Metacoder Style Agglomeration Example

I've also confirmed that the explanation given in the Issue I linked to above (https://github.com/grunwaldlab/metacoder/issues/234) works like phyloseq::tax_glom()

It might be cooler to add an agglomeration function like in phyloseq::tax_glom() as well.

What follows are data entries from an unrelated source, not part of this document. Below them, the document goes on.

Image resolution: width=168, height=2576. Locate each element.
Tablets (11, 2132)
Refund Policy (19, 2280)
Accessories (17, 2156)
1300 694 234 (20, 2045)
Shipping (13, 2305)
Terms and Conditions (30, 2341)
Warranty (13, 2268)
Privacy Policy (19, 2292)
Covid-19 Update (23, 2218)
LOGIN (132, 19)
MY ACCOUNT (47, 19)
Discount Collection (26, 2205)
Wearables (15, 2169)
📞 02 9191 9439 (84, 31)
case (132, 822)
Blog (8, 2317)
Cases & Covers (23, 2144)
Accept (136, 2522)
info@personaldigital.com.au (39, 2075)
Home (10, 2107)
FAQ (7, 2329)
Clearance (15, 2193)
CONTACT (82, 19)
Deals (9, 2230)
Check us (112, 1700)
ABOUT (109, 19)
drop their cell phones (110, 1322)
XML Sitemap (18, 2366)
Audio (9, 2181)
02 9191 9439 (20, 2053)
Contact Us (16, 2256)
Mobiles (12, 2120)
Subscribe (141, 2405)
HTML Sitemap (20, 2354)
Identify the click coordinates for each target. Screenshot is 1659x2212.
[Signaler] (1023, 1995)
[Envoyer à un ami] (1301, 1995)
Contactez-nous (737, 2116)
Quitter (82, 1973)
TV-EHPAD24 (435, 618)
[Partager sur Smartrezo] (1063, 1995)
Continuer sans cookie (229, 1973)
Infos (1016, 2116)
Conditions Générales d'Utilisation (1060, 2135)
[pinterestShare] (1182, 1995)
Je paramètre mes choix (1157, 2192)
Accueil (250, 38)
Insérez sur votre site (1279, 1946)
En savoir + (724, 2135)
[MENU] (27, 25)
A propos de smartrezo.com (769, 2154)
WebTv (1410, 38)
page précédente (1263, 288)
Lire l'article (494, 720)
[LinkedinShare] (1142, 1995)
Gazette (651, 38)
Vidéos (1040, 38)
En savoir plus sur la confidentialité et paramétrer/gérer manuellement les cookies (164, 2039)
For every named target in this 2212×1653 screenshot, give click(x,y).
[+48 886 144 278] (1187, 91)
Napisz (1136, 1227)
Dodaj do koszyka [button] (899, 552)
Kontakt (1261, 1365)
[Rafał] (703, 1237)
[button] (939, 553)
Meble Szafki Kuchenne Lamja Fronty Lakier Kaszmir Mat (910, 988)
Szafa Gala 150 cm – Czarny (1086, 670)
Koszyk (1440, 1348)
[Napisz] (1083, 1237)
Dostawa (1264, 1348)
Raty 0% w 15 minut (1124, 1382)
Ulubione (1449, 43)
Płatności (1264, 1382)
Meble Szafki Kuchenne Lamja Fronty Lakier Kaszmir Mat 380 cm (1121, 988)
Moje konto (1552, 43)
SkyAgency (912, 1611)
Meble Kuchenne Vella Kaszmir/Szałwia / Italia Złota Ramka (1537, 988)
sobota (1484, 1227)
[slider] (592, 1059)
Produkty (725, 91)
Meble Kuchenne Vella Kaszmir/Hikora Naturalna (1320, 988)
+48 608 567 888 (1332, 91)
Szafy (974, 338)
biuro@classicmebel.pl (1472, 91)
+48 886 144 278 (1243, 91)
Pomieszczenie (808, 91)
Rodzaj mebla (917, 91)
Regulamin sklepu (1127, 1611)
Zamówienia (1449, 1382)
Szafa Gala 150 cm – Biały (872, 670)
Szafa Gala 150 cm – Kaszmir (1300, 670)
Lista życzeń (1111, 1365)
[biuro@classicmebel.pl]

Im not sure this is needed since this behavior is handled well by other functions. For filtering data, filter_taxa can remove ranks and reassign everything to the remaining ranks automatically. Also, calc_taxon_abund sums the counts for every taxon at every rank, so you can just subset the result of that to get the counts for a specific rank. However, since the info for every rank is there, subsetting the whole object to a specific rank is not really needed. I guess the equivalent of phyloseq::tax_glom() is something like:

library(metacoder)

# Parse dataset
x = parse_tax_data(hmp_otus, class_cols = "lineage", class_sep = ";",
                   class_key = c(tax_rank = "taxon_rank", tax_name = "taxon_name"),
                   class_regex = "^(.+)__(.+)$")

# Get per-taxon counts
x$data$tax_counts <- calc_taxon_abund(x, dataset = "tax_data",
                                      cols = hmp_samples$sample_id)

# Subset 
filter_taxa(x, taxon_ranks == "p", supertaxa = TRUE, reassign_obs = c(tax_counts = FALSE))

grabear commented 5 years ago

Metacoder Style Taxonomic Prevalence Filtering

metacoder::calc_prop_samples is a super useful function for prevalence filtering. Here I've mimicked the phyloseq workflow of:

pp_p <- "Phylsoeq_obj"
> tf_glom <- tax_glom(pp_p, "Phylum", NArm = FALSE)
> tf_unfiltered <- genefilter_sample(tf_glom, filterfun_sample(function(x) x > 10), A = 0.6*nsamples(tf_glom)) 
> p_filter <- prune_taxa(tf_unfiltered, tf_glom)
# Formating for standard evaluation
> r_filter <- get_taxa_unique(p_filter, taxonomic.rank = "Phylum")
> pp_p <- subset_taxa(pp_p, Kingdom %in% r_filter)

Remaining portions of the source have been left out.